Kids will seek love anywhere they can get it
Victims of sex trafficking are targeted because they crave love and attention. Predators offer disingenuous praise and hunt them through social media. Not to say if you blog your kid will be sex trafficked; I am saying that time and attention mean more to kids than parents realize and someone sinister could step into an emotional void.
Some highly efficient, motivated, supported people can manage momming and commercial blogging. Don’t feel bad if you fail at the latter. One day you’ll have more time and you’ll have different parenting challenges. Years of experience and perspective could make you a better blogger with more to offer. You won’t stand at the Pearly Gates reflecting on your life and wish you’d spent more time online.
Jennifer Roskamp, mother of nine and founder of The Intentional Mom, is exceptional. She had organizational skills, experience with extreme budgeting (she managed an 11-person household on $20,000 a year and now feeds her family on a $350 monthly food budget!), drive, and need (her husband was going back to school to get a better job). Her business and website are amazing, helpful, inspiring, aaaand she’s a triathlete – a real Superhero. Her interview with Ruth Soukup of Do It Scared podcast is here.
The right time
I include Mrs. Roskamp’s example here because we each decide what is the right amount of technology time for us, weighing the exchange of time and attention in other ways. If we are cognizant of our blogging purpose, we can control its hold over our lives. For example, a mom of youngsters may want to blog as a way to record all the tiring, repetitive, messy, gross things that consume her life right now because at the end of the day she barely has time to bathe, let alone read a book. Life’s a forgettable blur in this stage. Blogging once or twice a week for her own sanity is probably enough.
A blogger trying to create an online business to pay for her daughter’s college, the first in her family to go to college, has different time constraints and more physical freedom and mental resources available. For her, now is the right time.

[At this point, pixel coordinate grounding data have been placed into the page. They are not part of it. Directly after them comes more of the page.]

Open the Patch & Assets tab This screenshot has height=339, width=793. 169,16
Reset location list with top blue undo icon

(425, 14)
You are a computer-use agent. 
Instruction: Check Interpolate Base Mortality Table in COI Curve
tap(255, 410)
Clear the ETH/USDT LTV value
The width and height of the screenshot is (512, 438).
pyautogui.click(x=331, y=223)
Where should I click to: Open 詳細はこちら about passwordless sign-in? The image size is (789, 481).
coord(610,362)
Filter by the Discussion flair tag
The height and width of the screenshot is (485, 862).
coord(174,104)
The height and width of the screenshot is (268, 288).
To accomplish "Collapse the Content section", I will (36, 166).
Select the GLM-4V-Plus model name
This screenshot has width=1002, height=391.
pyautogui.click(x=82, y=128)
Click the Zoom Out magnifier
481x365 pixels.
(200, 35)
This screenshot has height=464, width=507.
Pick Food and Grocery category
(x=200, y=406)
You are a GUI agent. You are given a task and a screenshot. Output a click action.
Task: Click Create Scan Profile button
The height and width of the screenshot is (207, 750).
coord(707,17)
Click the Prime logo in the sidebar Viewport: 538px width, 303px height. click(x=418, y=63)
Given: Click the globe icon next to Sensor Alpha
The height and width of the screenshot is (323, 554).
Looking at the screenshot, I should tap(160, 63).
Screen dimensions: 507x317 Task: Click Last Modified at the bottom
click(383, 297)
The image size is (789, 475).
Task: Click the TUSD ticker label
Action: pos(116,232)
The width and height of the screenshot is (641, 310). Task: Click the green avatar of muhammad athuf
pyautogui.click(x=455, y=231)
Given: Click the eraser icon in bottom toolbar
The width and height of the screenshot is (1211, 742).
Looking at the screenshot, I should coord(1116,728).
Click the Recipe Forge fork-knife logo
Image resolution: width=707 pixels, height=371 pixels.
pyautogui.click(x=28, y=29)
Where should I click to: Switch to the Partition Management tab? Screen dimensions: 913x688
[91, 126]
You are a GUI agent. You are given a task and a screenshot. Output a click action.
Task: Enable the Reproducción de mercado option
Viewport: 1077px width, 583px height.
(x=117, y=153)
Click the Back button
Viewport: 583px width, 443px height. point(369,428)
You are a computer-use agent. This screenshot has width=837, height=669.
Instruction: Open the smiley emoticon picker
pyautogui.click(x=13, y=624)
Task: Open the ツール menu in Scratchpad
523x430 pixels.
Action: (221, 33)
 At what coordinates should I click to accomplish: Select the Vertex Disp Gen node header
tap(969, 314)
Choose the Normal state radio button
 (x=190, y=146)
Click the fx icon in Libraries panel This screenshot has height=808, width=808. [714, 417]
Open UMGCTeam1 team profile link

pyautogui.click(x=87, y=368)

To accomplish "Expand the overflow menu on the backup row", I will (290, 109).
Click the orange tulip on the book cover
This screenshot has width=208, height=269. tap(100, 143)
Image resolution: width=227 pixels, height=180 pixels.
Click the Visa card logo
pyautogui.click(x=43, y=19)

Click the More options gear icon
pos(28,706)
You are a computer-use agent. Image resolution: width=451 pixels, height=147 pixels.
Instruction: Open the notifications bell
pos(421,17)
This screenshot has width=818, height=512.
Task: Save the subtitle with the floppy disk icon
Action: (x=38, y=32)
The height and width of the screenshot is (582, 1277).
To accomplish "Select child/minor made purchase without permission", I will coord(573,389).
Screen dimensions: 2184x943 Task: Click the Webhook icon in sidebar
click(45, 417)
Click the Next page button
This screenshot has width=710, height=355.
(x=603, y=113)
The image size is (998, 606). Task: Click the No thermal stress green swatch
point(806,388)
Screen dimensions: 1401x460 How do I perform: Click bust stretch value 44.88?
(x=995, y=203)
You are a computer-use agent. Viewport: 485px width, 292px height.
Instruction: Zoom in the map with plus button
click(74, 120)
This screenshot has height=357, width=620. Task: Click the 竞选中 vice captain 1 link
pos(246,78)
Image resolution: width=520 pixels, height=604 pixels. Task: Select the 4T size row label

My teenagers spend a lot of time on their homework and activities, so my daily blogging goal is within reach. I trade running without the dog, watching documentaries, and some book-reading for blogging. I work on my blog for 5-8 hours daily and most of the time is spent on editing, formatting, and picture finding. And waiting on the internet (double ugh). Writing takes the least amount of time.
If we can remember to be intentional with our time, it will work out.
How many hours per day do you spend blogging? What are you trading for your blogging time?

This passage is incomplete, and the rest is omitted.